### Problem statement
Write out, without any change, the lines below from the one containing "must (183, 661)" through the last line.

Text and item location entries
****************************************
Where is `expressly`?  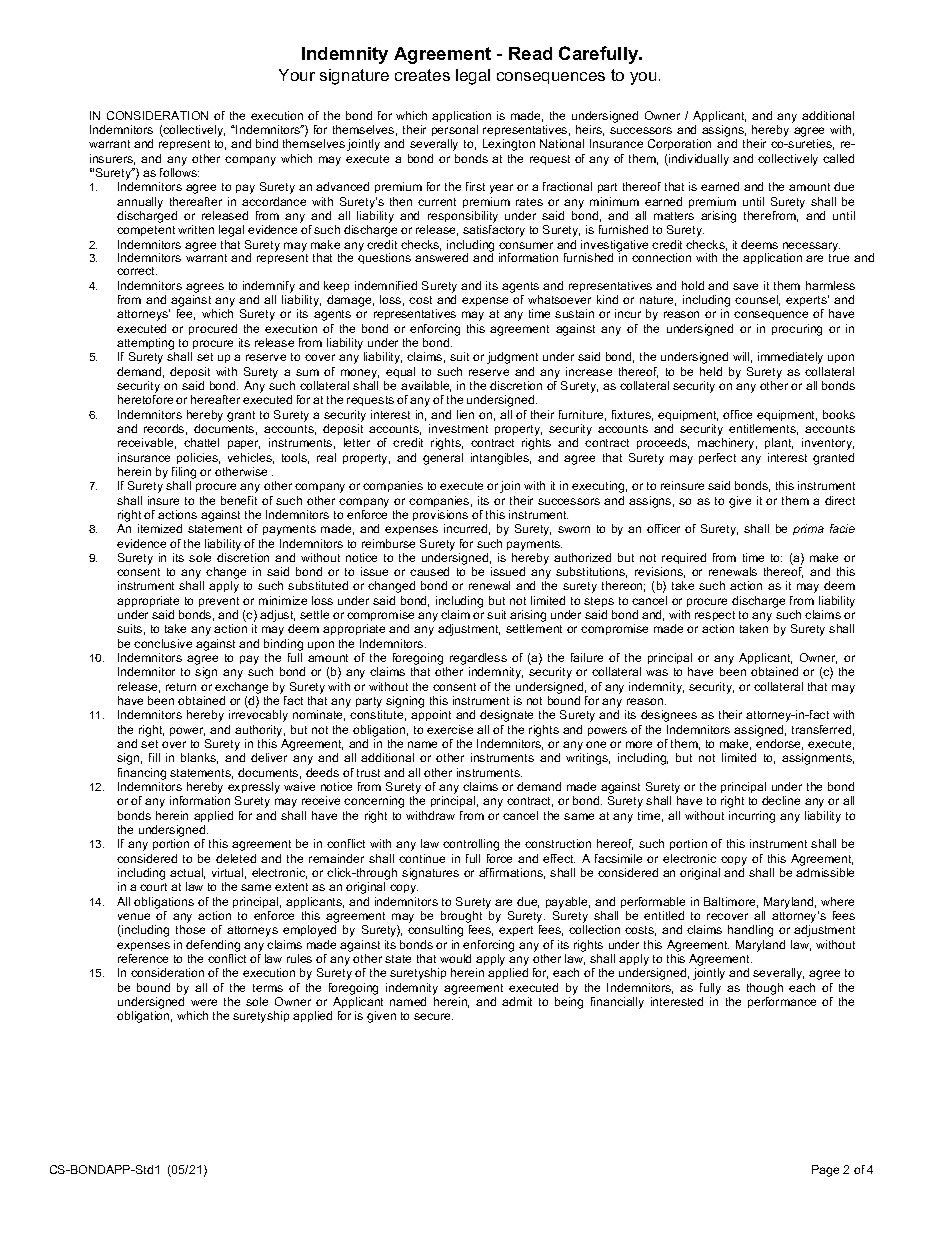 expressly is located at coordinates (254, 789).
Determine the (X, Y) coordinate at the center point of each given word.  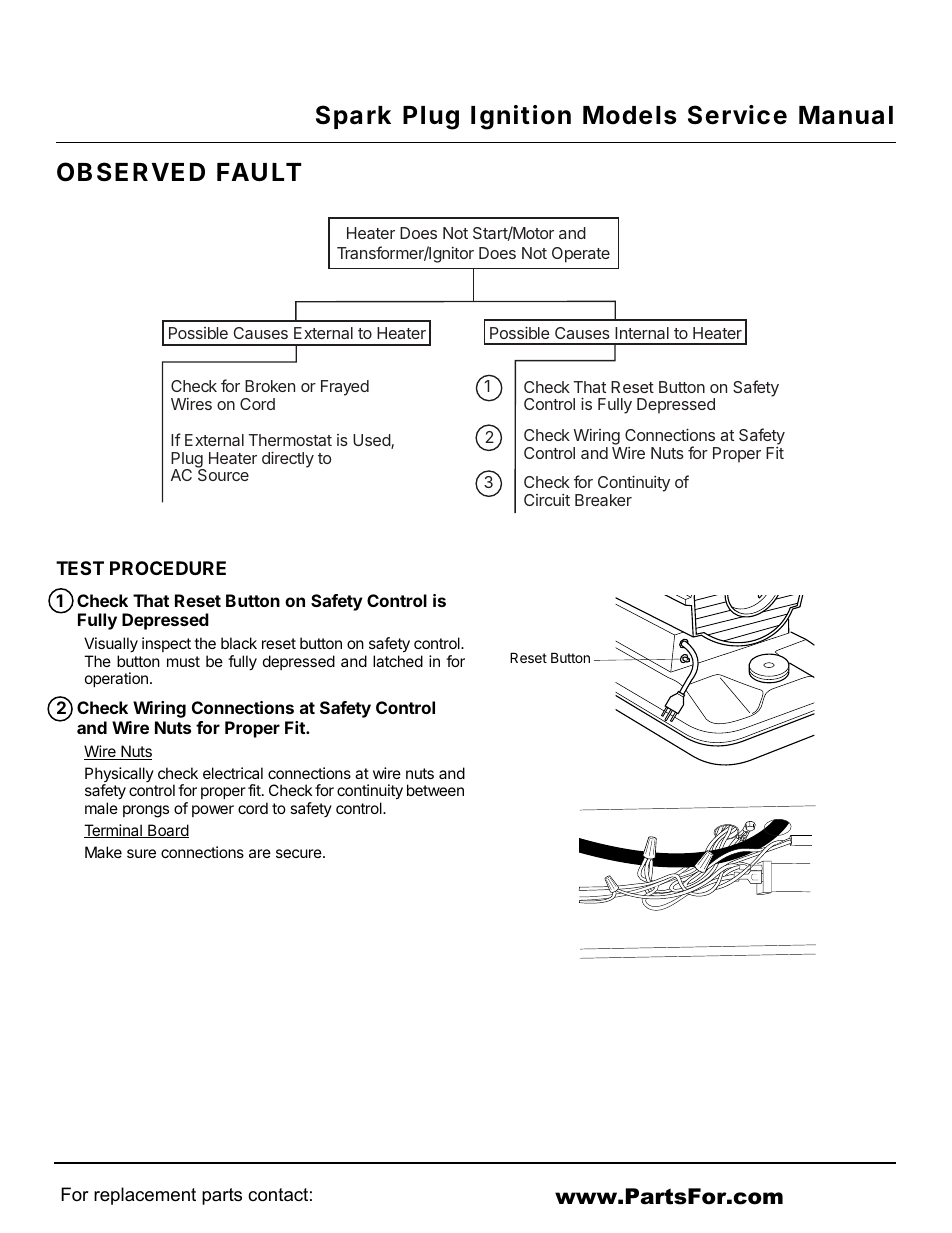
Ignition (521, 117)
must (183, 661)
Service (737, 115)
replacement (145, 1196)
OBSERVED (131, 172)
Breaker (603, 500)
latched (398, 661)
****************************************
### Final result
must (183, 661)
Service (737, 115)
replacement (145, 1196)
OBSERVED (131, 172)
Breaker (603, 500)
latched (398, 661)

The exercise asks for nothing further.